«Da un po’ di tempo cerco un filtro che mi permetta di raccontare la realtà allontanandomi sia dal realismo che dalla commedia» ha detto Salvatores in un’intervista rilasciata durante la promozione di Io non ho paura, «può essere un videogioco, un allucinogeno, una carie... Stavolta è il punto di vista di un bambino che ha dieci anni e mi costringe a tenere la macchina da presa a un metro e trenta da terra»1.
Il
racconto in prima persona, chiaro fin da quell’io presente nel
titolo, era già una caratteristica del romanzo da cui il film è
tratto: infatti dopo Puerto
Escondido
e Denti,
Io
non ho paura è
il terzo film di Salvatores ad essere tratto da un libro e uno dei
pochi a cui non ha messo mano alla sceneggiatura. Questa è stata
affidata all’autore del romanzo, Niccolò Ammaniti, e a Francesca
Marciano (che aveva collaborato con Salvatores per la sceneggiatura
di Turnè).
Uscito
nella primavera del 2003 e unico italiano in concorso al Festival del
Cinema di Berlino, Io
non ho paura si
apre con un’inquadratura molto simile a quella con cui inizia Sud:
la mdp si muove dal basso verso l’alto passando dalle profondità
della terra fino alla sua superficie e successivamente si alza sui
campi di grano. Con questa scena viene immediatamente rappresentata
la dicotomia che sarà al centro dell’attenzione per tutta la
durata del film, l’alternanza tra buio e luce, tra ciò che succede
sotto terra e ciò che accade sulla sua superficie: è lo stesso
regista che definisce questo film un punto d’incontro tra l’estrema
solarità delle sue prime opere e il viaggio nel “lato oscuro”
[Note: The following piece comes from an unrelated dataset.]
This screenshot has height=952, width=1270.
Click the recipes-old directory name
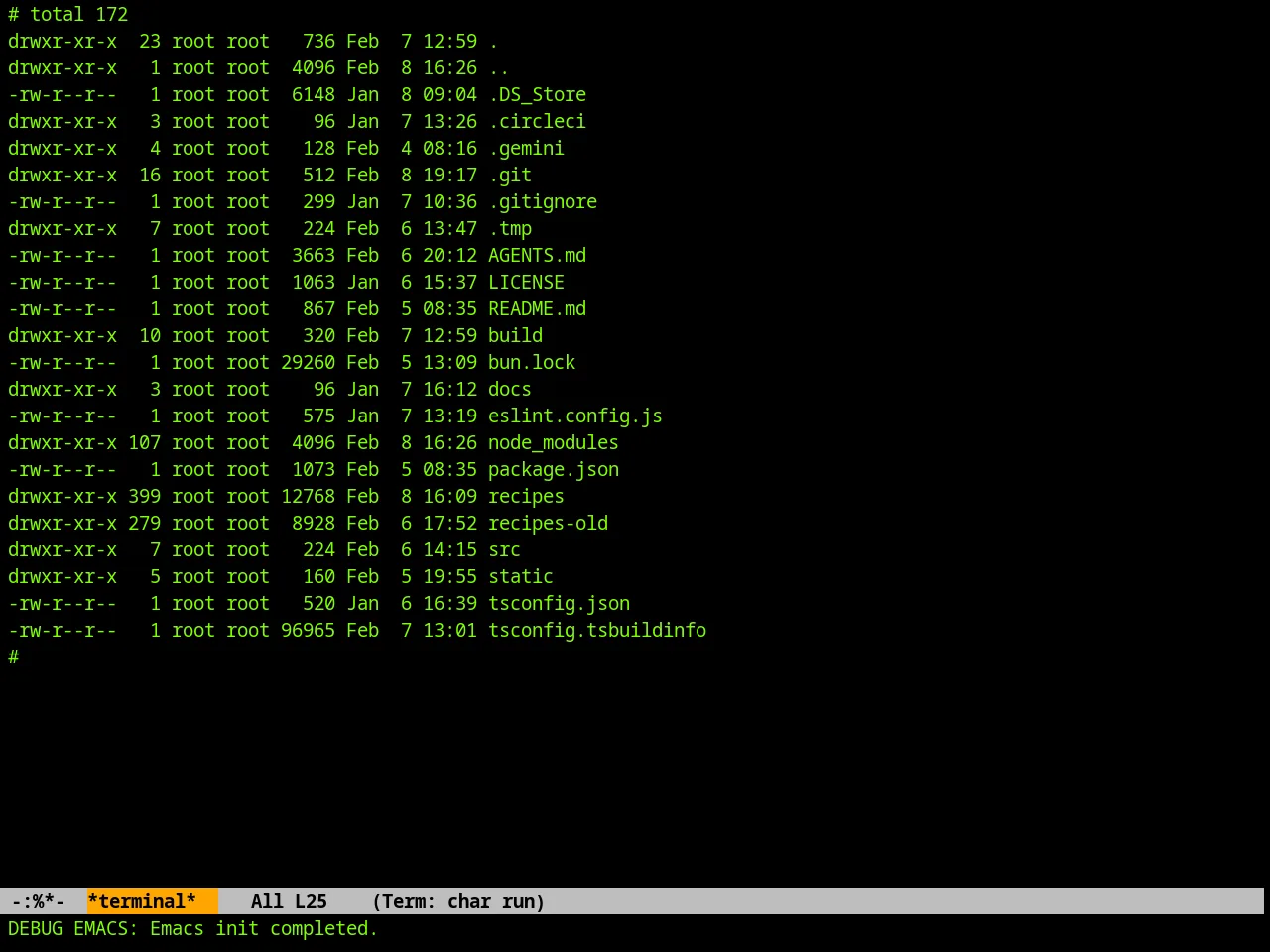(x=548, y=523)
compiuto con film come Nirvana
e Denti3. Con Io non ho paura Salvatores cita esplicitamente il cinema americano con cui è cresciuto («non sono cresciuto con il cinema italiano, che ho scoperto dopo. Ho cominciato ad andare al cinema verso i sedici, diciassette anni e allora, nelle sale, si vedeva il cinema indipendente americano: il mio “imprinting” viene da lì, e sulle mie preferenze ha influito molto anche la passione per la musica rock. Il cinema italiano l’ho scoperto dopo, quando ho cominciato a progettare Sogno di una notte d’estate»4).
In questo film il regista milanese «reinventa un mondo agricolo, pre-industriale, quasi pasoliniano del Sud degli anni Settanta»5, dove una campagna rigogliosa e incontaminata è il contraltare delle praterie e dei paesaggi rurali che hanno affollato il grande schermo hollywoodiano.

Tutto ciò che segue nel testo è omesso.